Methodology & Editorial Standards

How we get the numbers right

Good analysis starts with good data. This page explains where our data comes from, how we verify it, and what we do when we get something wrong.

Our Data Sources

We rely on authoritative, publicly available data sources. Here are the primary ones.

U.S. Energy Information Administration (EIA)

Electric Power Monthly, Form 861 utility filings, Residential Energy Consumption Survey

Used for: State and utility-level electricity rates, consumption data, national averages

Lawrence Berkeley National Laboratory (LBNL)

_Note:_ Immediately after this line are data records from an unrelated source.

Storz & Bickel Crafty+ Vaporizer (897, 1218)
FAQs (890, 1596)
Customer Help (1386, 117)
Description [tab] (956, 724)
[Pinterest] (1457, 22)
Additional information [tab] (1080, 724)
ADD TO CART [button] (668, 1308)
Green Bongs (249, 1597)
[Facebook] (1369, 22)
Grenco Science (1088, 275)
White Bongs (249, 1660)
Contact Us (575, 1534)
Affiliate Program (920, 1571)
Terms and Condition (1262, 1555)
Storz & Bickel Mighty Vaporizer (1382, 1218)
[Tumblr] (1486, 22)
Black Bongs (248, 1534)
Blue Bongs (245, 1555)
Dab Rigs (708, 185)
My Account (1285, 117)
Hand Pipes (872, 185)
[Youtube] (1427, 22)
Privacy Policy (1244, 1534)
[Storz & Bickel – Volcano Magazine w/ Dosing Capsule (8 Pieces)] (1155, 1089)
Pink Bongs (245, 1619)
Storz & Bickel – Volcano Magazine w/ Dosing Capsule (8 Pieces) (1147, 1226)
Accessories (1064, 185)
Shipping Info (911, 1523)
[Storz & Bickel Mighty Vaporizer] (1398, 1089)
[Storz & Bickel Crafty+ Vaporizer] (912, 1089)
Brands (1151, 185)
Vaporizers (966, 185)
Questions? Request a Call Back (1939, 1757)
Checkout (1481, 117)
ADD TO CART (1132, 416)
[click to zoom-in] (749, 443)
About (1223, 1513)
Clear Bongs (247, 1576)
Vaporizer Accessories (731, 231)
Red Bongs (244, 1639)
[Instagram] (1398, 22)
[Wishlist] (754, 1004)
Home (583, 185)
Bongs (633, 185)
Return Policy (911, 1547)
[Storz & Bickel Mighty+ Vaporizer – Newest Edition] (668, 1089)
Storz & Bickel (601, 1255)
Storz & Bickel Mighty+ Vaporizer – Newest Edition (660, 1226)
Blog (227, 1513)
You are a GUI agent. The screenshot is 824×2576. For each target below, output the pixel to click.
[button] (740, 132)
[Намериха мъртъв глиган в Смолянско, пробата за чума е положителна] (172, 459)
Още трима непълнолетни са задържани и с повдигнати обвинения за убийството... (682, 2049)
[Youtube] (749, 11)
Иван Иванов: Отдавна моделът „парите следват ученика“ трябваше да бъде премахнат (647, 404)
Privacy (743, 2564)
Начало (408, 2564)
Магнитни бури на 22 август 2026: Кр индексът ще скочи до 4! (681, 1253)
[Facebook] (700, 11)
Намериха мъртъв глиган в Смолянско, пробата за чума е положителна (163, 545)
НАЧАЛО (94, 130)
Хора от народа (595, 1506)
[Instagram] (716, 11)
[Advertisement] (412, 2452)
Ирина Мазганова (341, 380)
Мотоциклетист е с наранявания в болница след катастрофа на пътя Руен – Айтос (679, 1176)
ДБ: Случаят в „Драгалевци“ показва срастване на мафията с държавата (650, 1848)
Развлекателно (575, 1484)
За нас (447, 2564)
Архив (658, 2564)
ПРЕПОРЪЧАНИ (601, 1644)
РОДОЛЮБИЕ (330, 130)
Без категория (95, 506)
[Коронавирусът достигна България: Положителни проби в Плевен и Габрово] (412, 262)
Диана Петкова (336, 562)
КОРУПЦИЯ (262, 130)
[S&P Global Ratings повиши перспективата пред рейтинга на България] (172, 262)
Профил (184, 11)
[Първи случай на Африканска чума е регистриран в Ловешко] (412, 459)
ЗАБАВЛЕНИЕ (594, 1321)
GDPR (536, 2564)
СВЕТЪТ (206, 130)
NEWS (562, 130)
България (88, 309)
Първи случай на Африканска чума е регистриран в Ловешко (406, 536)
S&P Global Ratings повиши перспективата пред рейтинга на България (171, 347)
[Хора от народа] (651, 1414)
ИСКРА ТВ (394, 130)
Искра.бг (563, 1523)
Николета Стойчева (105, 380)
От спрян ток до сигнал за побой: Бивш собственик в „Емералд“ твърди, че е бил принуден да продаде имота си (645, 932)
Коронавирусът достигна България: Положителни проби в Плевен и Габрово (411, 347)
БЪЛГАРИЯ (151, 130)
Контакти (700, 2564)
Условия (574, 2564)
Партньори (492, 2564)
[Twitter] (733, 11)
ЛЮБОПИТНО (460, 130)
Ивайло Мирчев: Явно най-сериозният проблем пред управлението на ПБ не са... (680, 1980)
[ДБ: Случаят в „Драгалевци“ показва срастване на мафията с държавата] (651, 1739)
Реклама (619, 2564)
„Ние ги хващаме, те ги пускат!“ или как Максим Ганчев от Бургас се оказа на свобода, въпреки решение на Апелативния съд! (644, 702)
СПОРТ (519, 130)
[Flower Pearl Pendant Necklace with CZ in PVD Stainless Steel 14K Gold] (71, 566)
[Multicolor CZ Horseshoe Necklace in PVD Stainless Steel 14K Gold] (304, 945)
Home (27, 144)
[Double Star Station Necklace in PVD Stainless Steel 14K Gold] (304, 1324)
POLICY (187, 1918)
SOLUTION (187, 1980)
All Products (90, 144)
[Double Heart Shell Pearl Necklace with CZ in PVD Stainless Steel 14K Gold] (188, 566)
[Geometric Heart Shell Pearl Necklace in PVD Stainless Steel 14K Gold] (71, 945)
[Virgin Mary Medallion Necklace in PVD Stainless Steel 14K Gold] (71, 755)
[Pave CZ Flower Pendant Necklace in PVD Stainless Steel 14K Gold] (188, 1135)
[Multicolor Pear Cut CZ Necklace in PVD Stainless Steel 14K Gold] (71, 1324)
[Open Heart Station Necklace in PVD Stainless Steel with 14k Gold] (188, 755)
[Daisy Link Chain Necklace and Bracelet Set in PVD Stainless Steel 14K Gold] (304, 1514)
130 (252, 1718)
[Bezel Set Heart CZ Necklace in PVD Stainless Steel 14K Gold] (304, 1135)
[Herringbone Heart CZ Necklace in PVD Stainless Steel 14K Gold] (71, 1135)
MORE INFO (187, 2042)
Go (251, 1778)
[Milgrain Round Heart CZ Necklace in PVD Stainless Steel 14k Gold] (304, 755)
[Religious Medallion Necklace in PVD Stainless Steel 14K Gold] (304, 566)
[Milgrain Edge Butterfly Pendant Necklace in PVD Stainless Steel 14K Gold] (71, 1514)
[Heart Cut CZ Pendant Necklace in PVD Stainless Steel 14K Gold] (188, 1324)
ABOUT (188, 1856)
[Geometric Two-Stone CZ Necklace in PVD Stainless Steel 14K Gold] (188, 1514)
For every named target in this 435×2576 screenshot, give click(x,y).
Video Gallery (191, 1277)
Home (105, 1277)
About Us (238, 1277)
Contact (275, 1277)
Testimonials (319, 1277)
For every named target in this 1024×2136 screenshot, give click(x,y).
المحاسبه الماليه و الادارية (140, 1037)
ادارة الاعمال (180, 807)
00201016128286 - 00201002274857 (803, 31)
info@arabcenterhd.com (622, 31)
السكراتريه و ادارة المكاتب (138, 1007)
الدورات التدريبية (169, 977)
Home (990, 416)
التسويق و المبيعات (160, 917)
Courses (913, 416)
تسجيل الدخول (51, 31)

United States Data Center Energy Usage Report

Used for: Data center energy consumption estimates, growth projections, efficiency metrics

Department of Energy (DOE)

Energy efficiency standards, grid reliability data, building performance benchmarks

Used for: Calculator assumptions, efficiency upgrade specifications, baseline performance data

OpenStreetMap & Industry Sources

OpenStreetMap facility data, Baxtel data center directory, public utility filings

Used for: Data center locations, facility details, regional concentration analysis

Update Schedule

Our data is updated weekly. Electricity rate data follows the EIA publication schedule — typically monthly for the Electric Power Monthly and annually for Form 861 filings. Data center listings and mega-project tracking are updated as new information becomes available. Blog content is fact-checked against the most recent available data at the time of publication.

Editorial Process

  1. 1

    Primary sources first

    We go to the original data whenever possible. Government datasets, peer-reviewed research, and official filings take priority over secondary reporting.

  2. 2

    Show the math

    When we make claims about rates, trends, or projections, we link to the underlying data. If a number comes from a calculation, we explain the methodology.

  3. 3

    Acknowledge uncertainty

    Energy projections involve ranges, not certainties. We present ranges when they exist (e.g., "325 to 580 TWh by 2028") and note when estimates diverge across sources.

  4. 4

    Separate analysis from advocacy

    We analyze data and present findings. We don’t lobby for specific policies or endorse particular energy technologies. Our tools help people make informed decisions — the decisions are theirs.

Corrections Policy

We take accuracy seriously, and we know we won’t always get it right. Here’s how we handle errors:

Factual errors

When we discover or are notified of a factual error in published content, we correct it promptly. The correction is noted at the top of the affected article with the date and nature of the correction.

Data updates

When underlying data sources publish revised figures (common with EIA data), we update our tools and note the revision. These are not corrections — they reflect the normal data revision cycle.

Methodology changes

If we change how a calculator or scoring tool works, we document the change and explain why. Previous results are not retroactively altered without notice.

How to report an error

If you find something that doesn’t look right, email us. We investigate every report and respond within 7 days.

What Our Data Doesn’t Cover

Commercial and industrial rates

Our rate comparisons focus on residential electricity rates. Commercial and industrial rates follow different structures and are not yet covered.

Real-time pricing

Our rate data reflects published averages, not real-time or time-of-use pricing. Actual bills vary based on rate structure, usage patterns, and local surcharges.

Data center energy sourcing

Our data center directory tracks locations and capacity, not the specific energy contracts or renewable energy procurement of individual operators.

International coverage

Our analysis is limited to the United States. International energy markets operate under different regulatory structures.